The Hunt (MA). Director: Thomas Vinterberg. Starring: Mads Mikkelsen, Thomas Bo Larsen, Annika Wedderkopp, Lasse Fogelstrøm, Susse Wold. 116 minutes

This excellent Danish film is difficult to write about in the context of the Royal Commission into Institutional Responses to Child Sexual Abuse. One of the most unpalatable aspects of such abuse cases, notably within the Catholic Church, is the way in which the word and wellbeing of perpetrators has seemed at times to be given precedence over those of their young victims. No one would doubt that the reverse should be true.

Yet on the surface The Hunt appears to be a cautionary tale about the consequences of vigilance succumbing to paranoia. It centres on small-town kindergarten teacher, Lucas (Mikkelsen), whose life falls apart after he is wrongfully accused of abusing a young female student. To the viewer he is clearly a victim of persecution, and yet his persecutors’ actions are based simply on the fact that they have taken an alleged victim at her word.

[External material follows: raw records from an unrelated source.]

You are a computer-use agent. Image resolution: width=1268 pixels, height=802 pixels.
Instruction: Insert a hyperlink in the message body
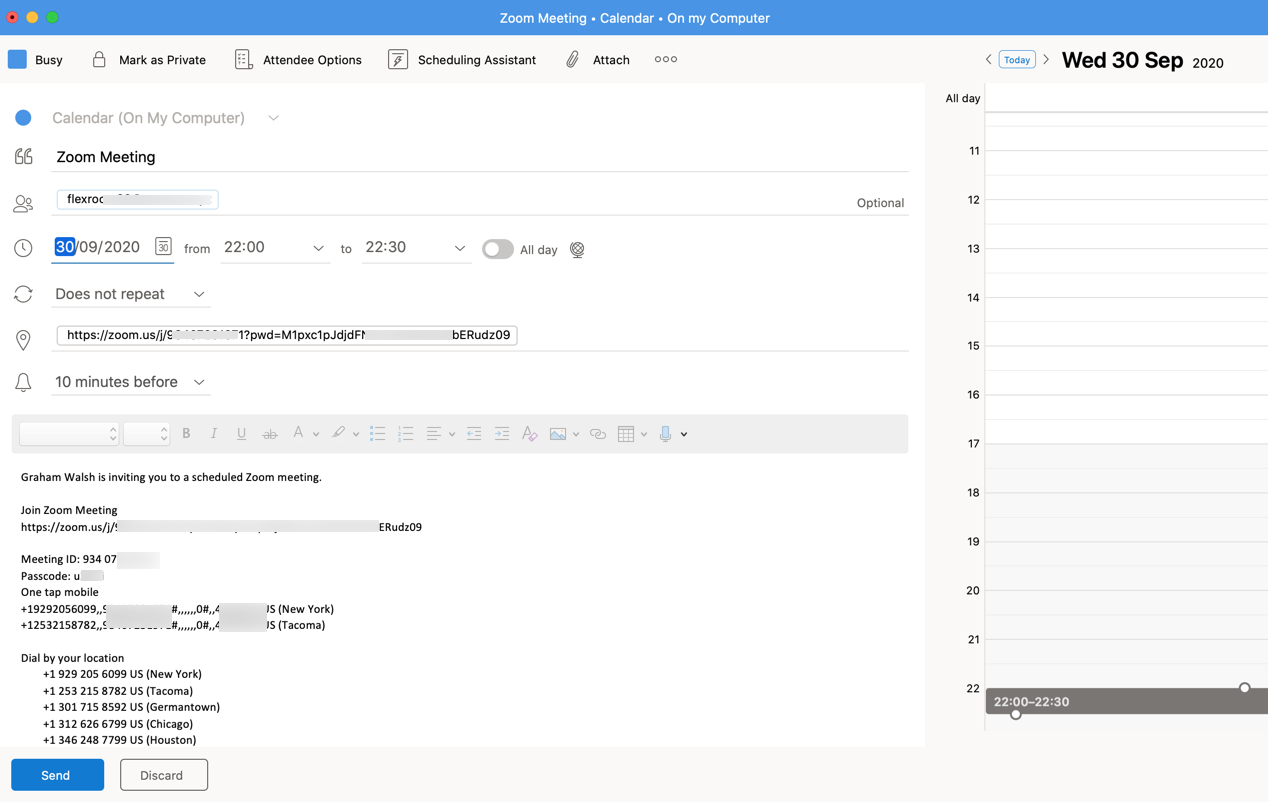[597, 433]
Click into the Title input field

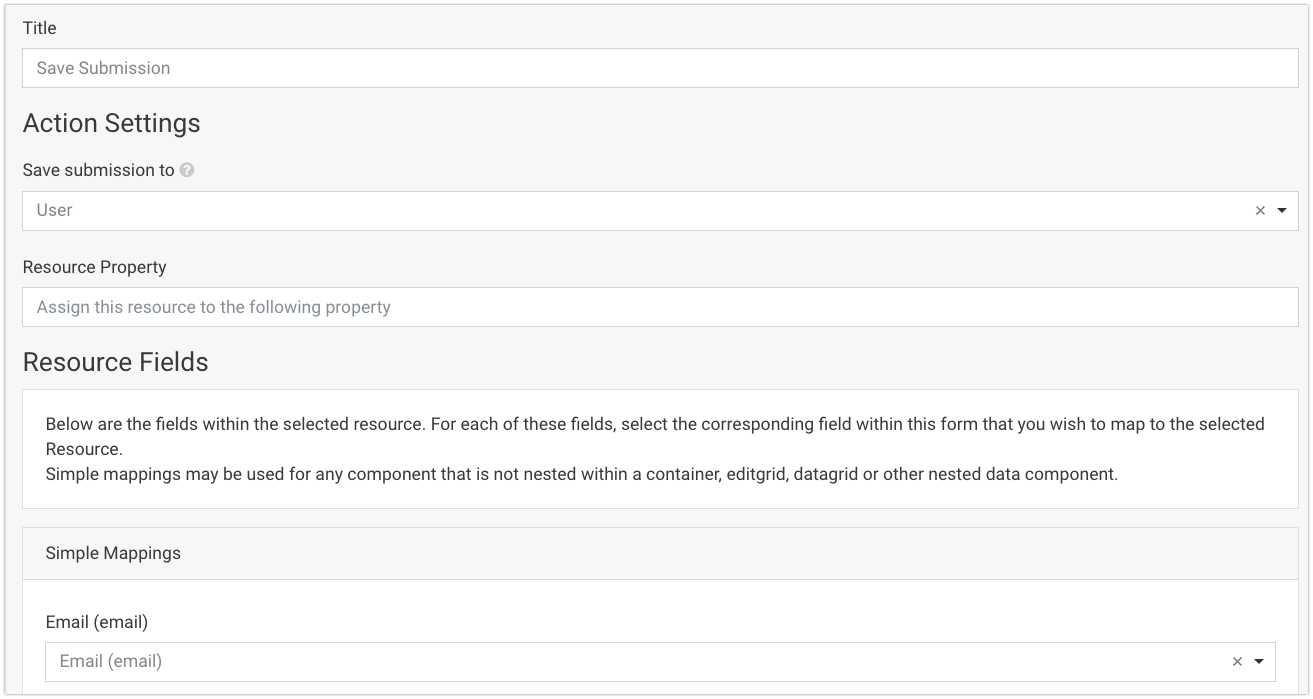pyautogui.click(x=660, y=68)
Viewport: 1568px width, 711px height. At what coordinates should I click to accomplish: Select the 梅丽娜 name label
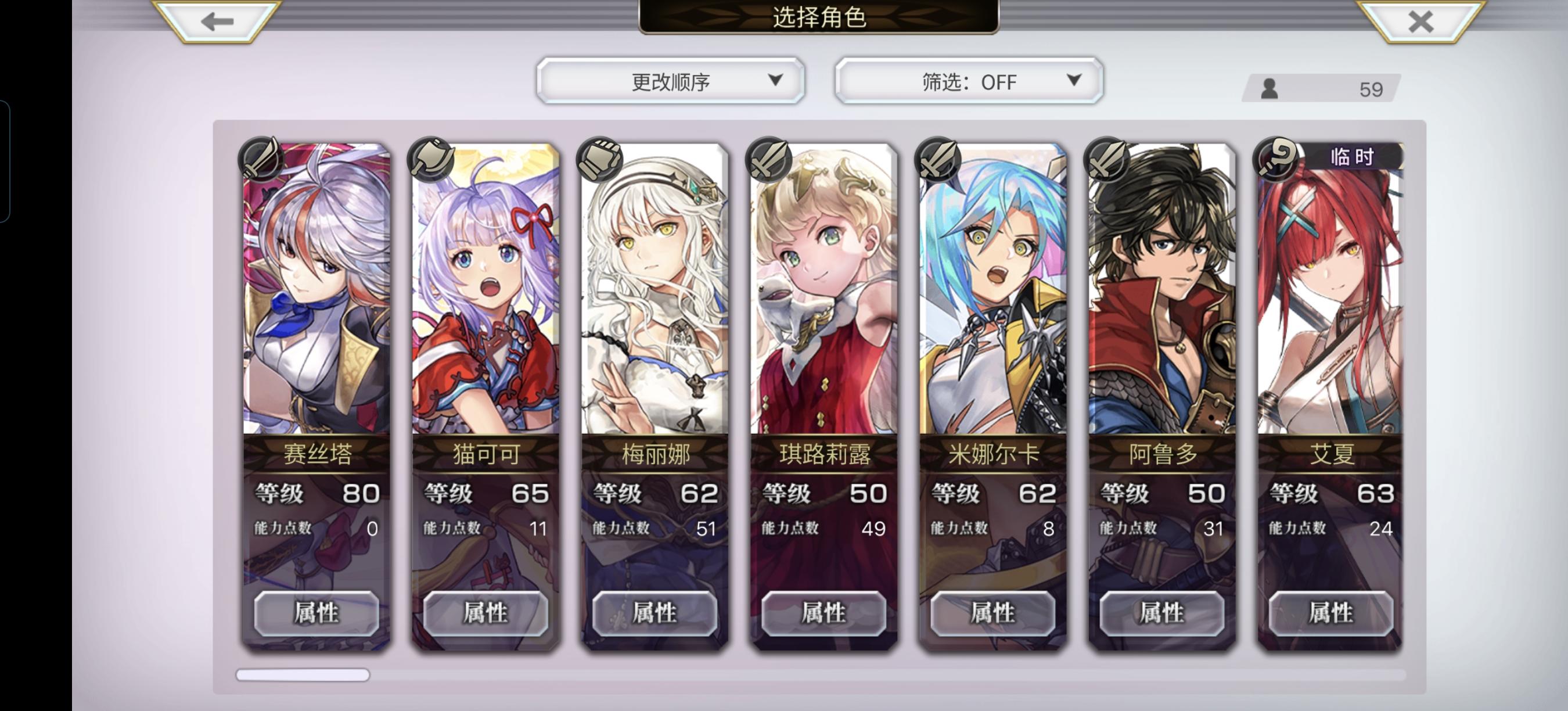tap(656, 454)
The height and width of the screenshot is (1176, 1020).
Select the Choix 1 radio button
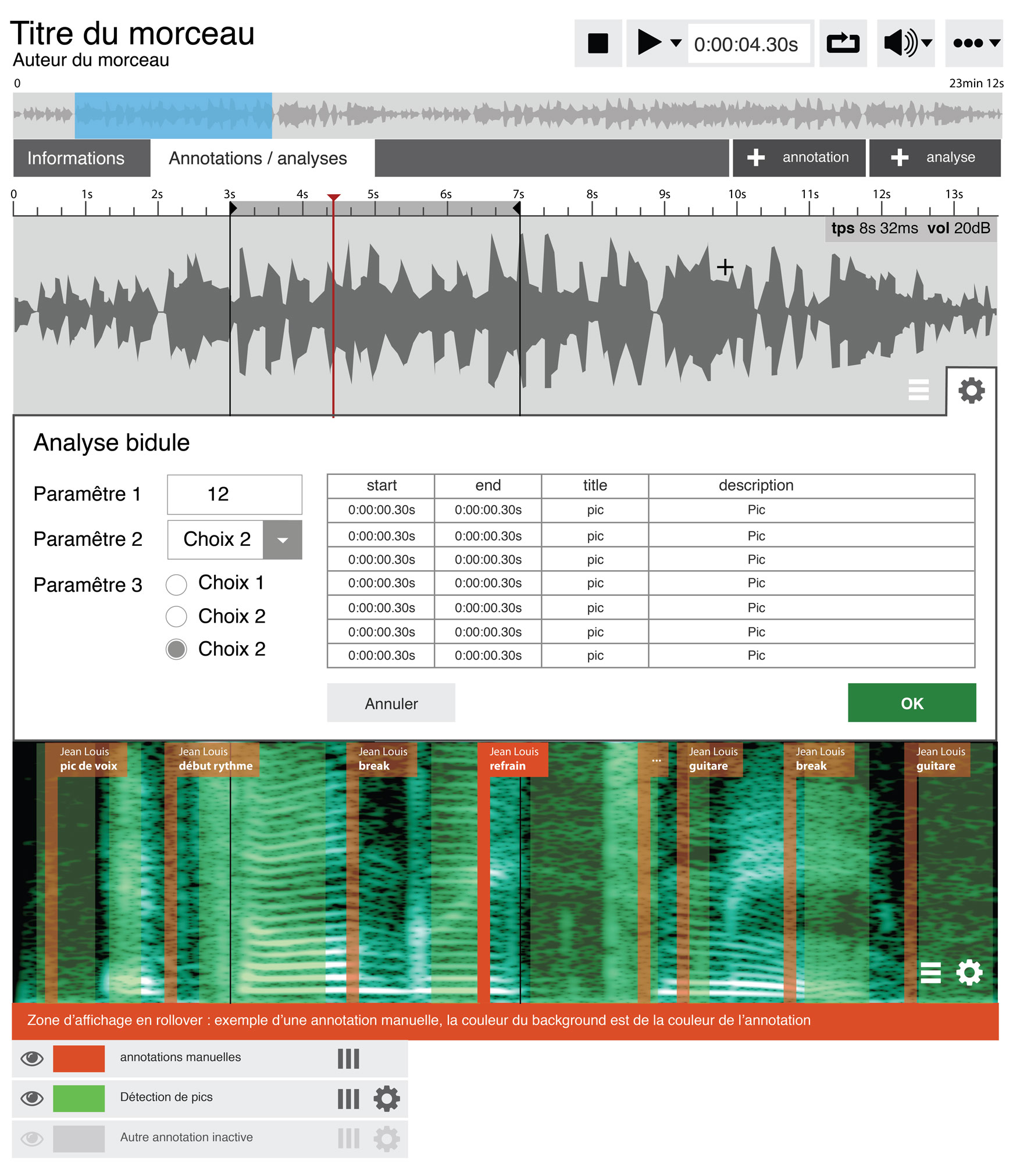click(176, 584)
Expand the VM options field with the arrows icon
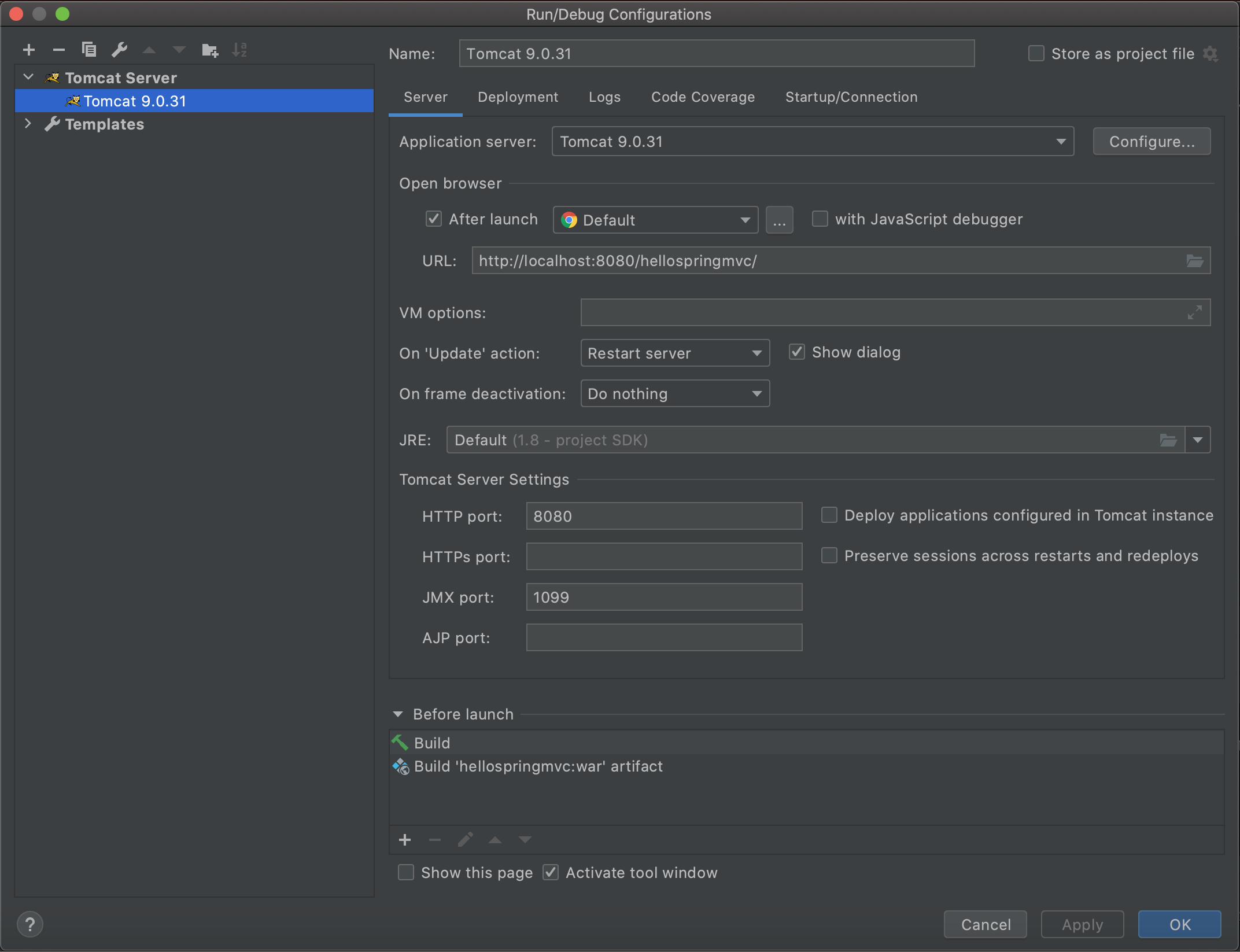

Well, in a way. His ‘accuser’, Klara (Wedderkopp), is a sensitive and imaginative child, confused by the emotions of a pre-adolescent crush on her kind and handsome teacher. Her comments are first misconstrued and then blown out of proportion by genuinely concerned and well-meaning adults. She is the daughter of Lucas’ best friend Theo (Larsen) and so gets a front seat view of the subsequent fallout in Lucas’ life.